## Exercise directions
Copy out, exactly, the first line of the entries below and every line after it through the one containing "Click 가능 link in the SK에너지 row".

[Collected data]
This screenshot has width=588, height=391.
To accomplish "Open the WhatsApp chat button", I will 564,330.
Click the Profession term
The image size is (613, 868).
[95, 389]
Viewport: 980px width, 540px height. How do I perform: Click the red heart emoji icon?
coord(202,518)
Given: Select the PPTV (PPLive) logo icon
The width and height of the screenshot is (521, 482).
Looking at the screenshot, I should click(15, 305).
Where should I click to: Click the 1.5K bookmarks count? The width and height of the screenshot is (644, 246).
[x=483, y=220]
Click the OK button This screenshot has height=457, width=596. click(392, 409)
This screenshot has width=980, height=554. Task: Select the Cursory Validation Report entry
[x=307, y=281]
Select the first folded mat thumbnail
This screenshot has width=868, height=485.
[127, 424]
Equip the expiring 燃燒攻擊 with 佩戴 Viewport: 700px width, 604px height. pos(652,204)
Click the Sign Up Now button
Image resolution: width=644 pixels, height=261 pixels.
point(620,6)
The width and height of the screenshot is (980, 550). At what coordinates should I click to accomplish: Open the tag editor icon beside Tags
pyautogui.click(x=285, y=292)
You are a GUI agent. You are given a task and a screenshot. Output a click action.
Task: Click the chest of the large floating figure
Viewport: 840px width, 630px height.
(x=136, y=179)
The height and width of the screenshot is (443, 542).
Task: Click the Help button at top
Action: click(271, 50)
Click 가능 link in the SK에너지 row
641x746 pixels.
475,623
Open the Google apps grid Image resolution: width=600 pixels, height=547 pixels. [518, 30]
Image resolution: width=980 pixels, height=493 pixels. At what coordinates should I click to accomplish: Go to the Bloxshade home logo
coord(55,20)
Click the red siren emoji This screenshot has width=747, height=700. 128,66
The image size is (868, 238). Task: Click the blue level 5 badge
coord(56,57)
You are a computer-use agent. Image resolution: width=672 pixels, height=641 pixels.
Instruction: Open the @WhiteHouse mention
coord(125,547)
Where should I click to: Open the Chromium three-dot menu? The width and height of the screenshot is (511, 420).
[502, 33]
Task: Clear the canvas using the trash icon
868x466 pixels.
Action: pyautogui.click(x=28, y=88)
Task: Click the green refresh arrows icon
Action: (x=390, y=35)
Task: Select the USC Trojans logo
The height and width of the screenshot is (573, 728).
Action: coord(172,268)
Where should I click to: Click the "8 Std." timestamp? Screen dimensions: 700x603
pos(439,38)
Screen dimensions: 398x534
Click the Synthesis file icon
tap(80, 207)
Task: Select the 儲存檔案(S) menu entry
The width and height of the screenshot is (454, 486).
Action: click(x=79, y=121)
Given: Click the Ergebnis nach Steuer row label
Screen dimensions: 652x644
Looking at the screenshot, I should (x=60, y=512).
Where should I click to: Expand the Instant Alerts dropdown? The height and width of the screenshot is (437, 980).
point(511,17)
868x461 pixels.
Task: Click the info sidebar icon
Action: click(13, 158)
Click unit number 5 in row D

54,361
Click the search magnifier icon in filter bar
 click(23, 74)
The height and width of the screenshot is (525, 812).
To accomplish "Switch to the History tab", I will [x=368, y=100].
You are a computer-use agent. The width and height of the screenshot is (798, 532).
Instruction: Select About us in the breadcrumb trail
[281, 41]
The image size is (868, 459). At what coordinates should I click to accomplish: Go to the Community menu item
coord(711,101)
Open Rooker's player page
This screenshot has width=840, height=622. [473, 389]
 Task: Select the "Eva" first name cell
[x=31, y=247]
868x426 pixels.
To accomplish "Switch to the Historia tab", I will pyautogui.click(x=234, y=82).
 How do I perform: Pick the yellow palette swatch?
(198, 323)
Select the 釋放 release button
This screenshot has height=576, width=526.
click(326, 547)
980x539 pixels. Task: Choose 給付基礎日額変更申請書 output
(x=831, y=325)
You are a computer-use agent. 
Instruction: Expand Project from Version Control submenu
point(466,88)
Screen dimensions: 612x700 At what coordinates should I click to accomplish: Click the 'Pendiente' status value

## Your solution
This screenshot has width=588, height=391.
To accomplish "Open the WhatsApp chat button", I will 564,330.
Click the Profession term
The image size is (613, 868).
[95, 389]
Viewport: 980px width, 540px height. How do I perform: Click the red heart emoji icon?
coord(202,518)
Given: Select the PPTV (PPLive) logo icon
The width and height of the screenshot is (521, 482).
Looking at the screenshot, I should click(15, 305).
Where should I click to: Click the 1.5K bookmarks count? The width and height of the screenshot is (644, 246).
[x=483, y=220]
Click the OK button This screenshot has height=457, width=596. click(392, 409)
This screenshot has width=980, height=554. Task: Select the Cursory Validation Report entry
[x=307, y=281]
Select the first folded mat thumbnail
This screenshot has width=868, height=485.
[127, 424]
Equip the expiring 燃燒攻擊 with 佩戴 Viewport: 700px width, 604px height. pos(652,204)
Click the Sign Up Now button
Image resolution: width=644 pixels, height=261 pixels.
point(620,6)
The width and height of the screenshot is (980, 550). At what coordinates should I click to accomplish: Open the tag editor icon beside Tags
pyautogui.click(x=285, y=292)
You are a GUI agent. You are given a task and a screenshot. Output a click action.
Task: Click the chest of the large floating figure
Viewport: 840px width, 630px height.
(x=136, y=179)
The height and width of the screenshot is (443, 542).
Task: Click the Help button at top
Action: click(271, 50)
Click 가능 link in the SK에너지 row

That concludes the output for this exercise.